US equities fell sharply while treasuries climbed up following Fed’s decision to raise interest rate by 25bps to 2.25-2.5% last night.
This outcome is largely in line with expectations. However, market is probably disappointed to hear “some further gradual increases” is necessary, albeit the central bank is poised to be less aggressive in tightening. Consensus forecast suggests two more rate hikes next year, a revision down from three hikes predicted in September meeting.
This sets a nervous tone for Asian markets at opening, but Singapore market exhibited resilience against this headwind and traded flat. This is because the rate hike is within market expectations and Singapore market’s downside is protected by relatively low valuation. STI’s trailing 12M P/E ratio is at around 10x, the lowest level observed in almost three years.
On China’s side, the People’s Bank of China (PBoC) unexpectedly announced a small scale of monetary easing programme of 100 billion yuan to provide low-cost credit facilities targeted at small and micro-sized enterprises via Medium Term Lending Facility (MTL). This measure is expected to counterbalance the negative effect brought by the Fed and thus a positive news for greater China market – especially Shanghai and Hong Kong. ‘Targeted’ monetary easing served as a signal that policy makers are trying to strike a balance between fostering SMEs and preventing a broad-based rate cut that adds onto debt problems.
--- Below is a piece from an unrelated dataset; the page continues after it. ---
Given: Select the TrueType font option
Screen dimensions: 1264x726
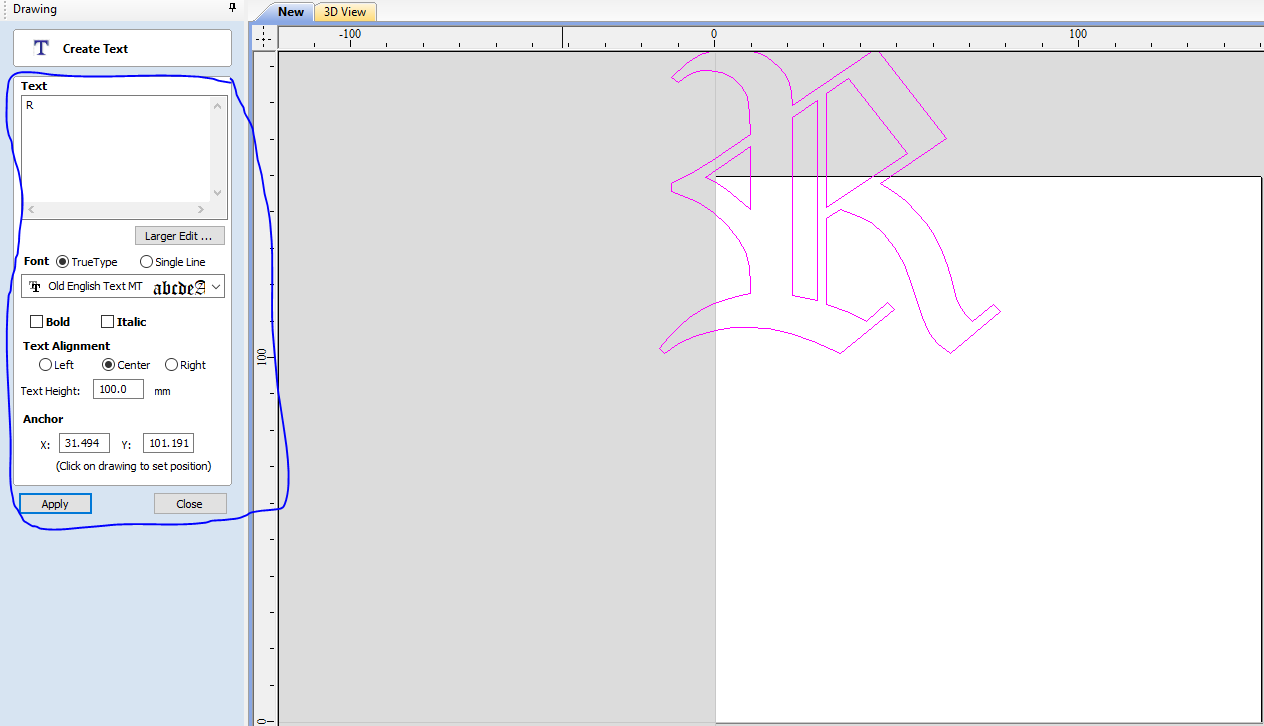Looking at the screenshot, I should pos(62,261).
Brent Crude Oil prices is traded at 14-month low of $56.4 area, as glut concerns remain the key factor to suppress energy prices. Last night’s crude inventory report shows US commercial crude inventory dropped 0.497 million barrels in the week before, lower than earlier expectations of a 2.36 million drop. A tepid global economic growth outlook also weighs on oil prices as the demand for energy is probably going to remain subdued. Unless we see substantial output cut by OPEC+ or North America, or disruption in production in key output areas, oil prices are likely to remain suppressed till year end.